Looking for mentoring, coaching, team building suggestions on improving what works and finding the next gear (oops, another metaphor). Tamara's suggestions were great.
From: email@example.com on behalf of Hubert Smits
Sent: Fri 12/29/2006 10:01 PM
Subject: Re: [scrumdevelopment] Re: Scrum illness, symptoms and possible treatments
Why did you use the title 'Scrum Illness...' for the post? Isn't Scrum
working, showing that your teams are bothered by something? That remark
doesn't help you much, but may shift your focus to the team and their
environment. I've seen all the fun movies from your company (even use them
in CSM training, hope you don't mind), but do these movies show the real
team spirit? Have you looked outside Scrum, what is happening around the
teams. Did the wrong personality enter the team or management somewhere,
pressure on the (business) results maybe, is the team unhappy with lack of
focus on some part of the system (architecture, refactoring). I can't
possibly know from a distance, but wonder if Scrum is the problem.
On 12/29/06, Clinton Keith <ckeith@...> wrote:
> -----Original Message-----
> From: Tamara Sulaiman
> "Why not address the issues directly with individual teams? Schedule
> separate team retrospectives where you bring up the issues you've
> identified and ask them? (Make sure to bring recent performance
> stats for the team with you.) Bringing in an experienced, nuetral
> facilitator would be of benefit here. You're asking them hard
> questions, and may need to push for some answers."
> This was a common practice when we had separate team Sprint reviews. Our
> experience was that the chemistry of a team either works or doesn't
> work. If the peer pressure isn't effective, it doesn't seem as if the
> customer pressure is either.
> "Also, do you have the Sprint Backlog, with estimates of hours
> remaining and the Sprint Burndown posted prominantly on the wall and
> updated daily? I've found that once teams can see that, every day,
> they are more conscious of the impact of dropping and adding items
> on the sprint backlog, and of driving all stories to completion in
> the Sprint."
> Yes we do. As a customer I would rather have the team nail 50% of the
> highest priority User Stories in a Sprint than have them think they
> achieved 100% of them and disappoint us in a review with a "letter of the
> story, but not spirit". A game development User Story is typically a hard
> beast to put on a 3x5 card, but most game developers should "know" when it's
> complete. Even a game player should know if it's really "done" or not.

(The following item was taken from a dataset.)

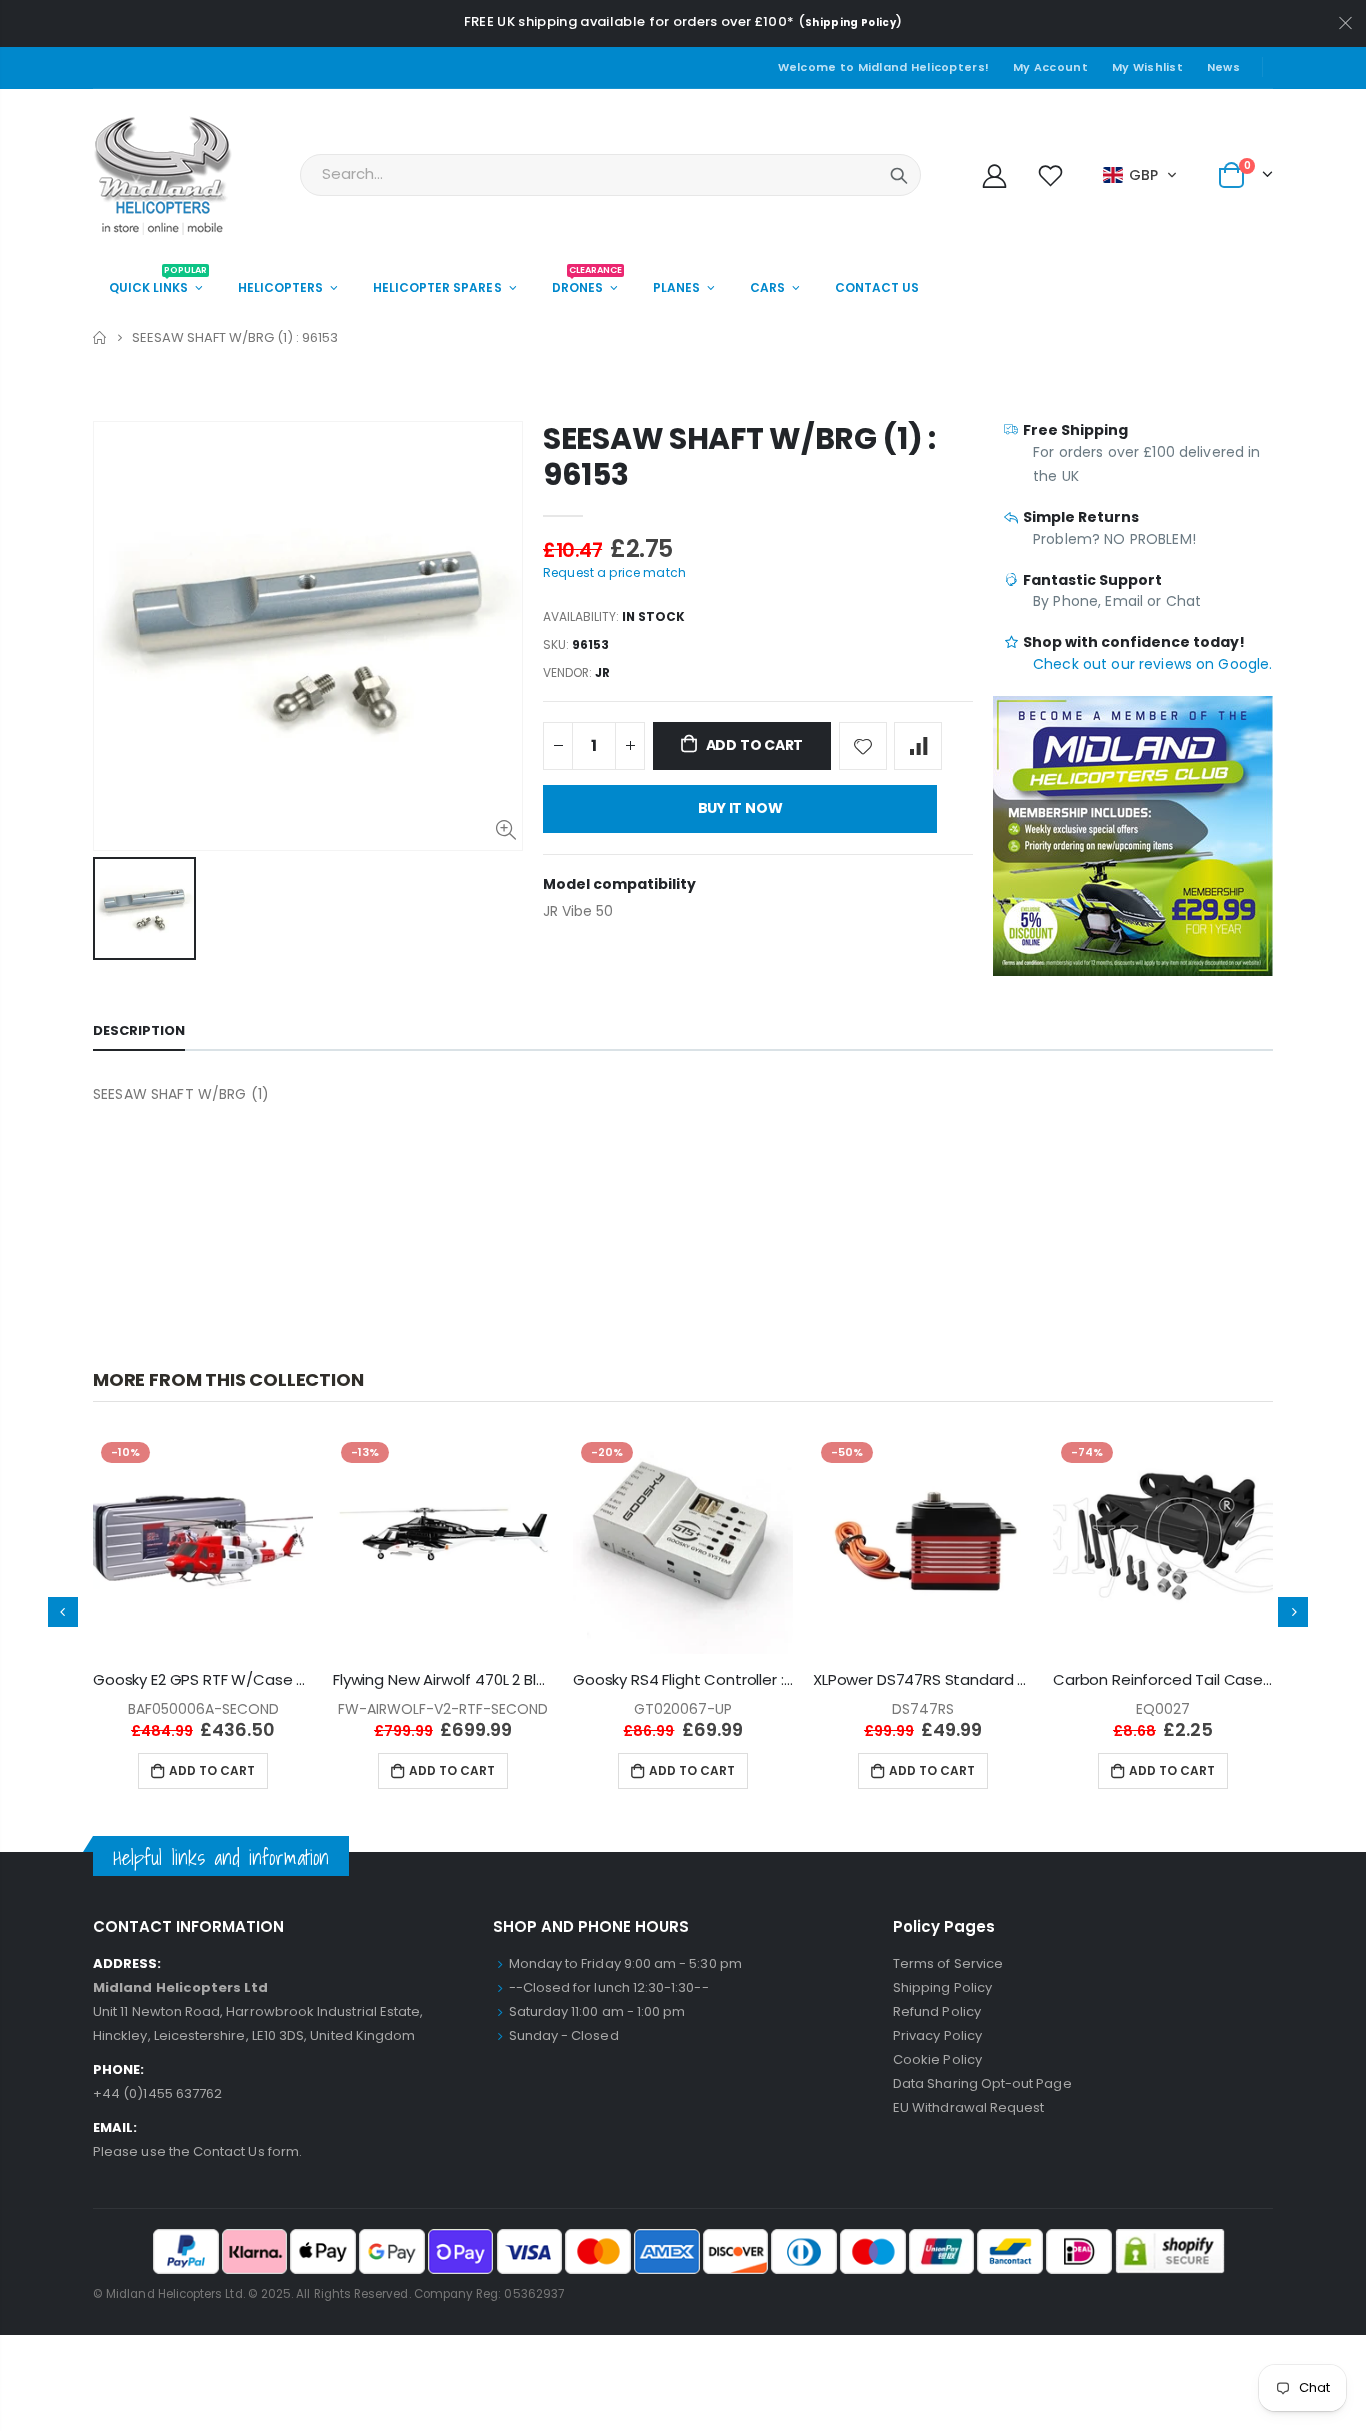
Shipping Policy (850, 22)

> "As follow up, perhaps you can take a look at what kind of team
> building efforts can be implemented.(Yeah, I know, it sounds hokey,
> but often it makes a big difference in building team pride.) Does
> it make sense to engage in friendly competition with other teams?
> Does it make more sense to post the stats on Stories Committed to,
> Stories Completed, and Stories postponed (i.e. "lost") on a sprint
> by sprint basis up on the wall? "
> This is a good idea...not hokey. On occasion I've wondered if we
> couldn't, say, drop a problem team off in the woods with three matches and a
> pile of 3x5 cards and see if they can learn to survive a week. Seriously,
> this is the kind of thing I'm hoping some of you have used and has worked.
> "Good luck with this. I hope you post and let us know how you are
> overcoming this obstacle."
> Sure will. Most of the teams make this process easy, but if we can find
> ways to help some of the teams that need it, it'll be much a bigger success.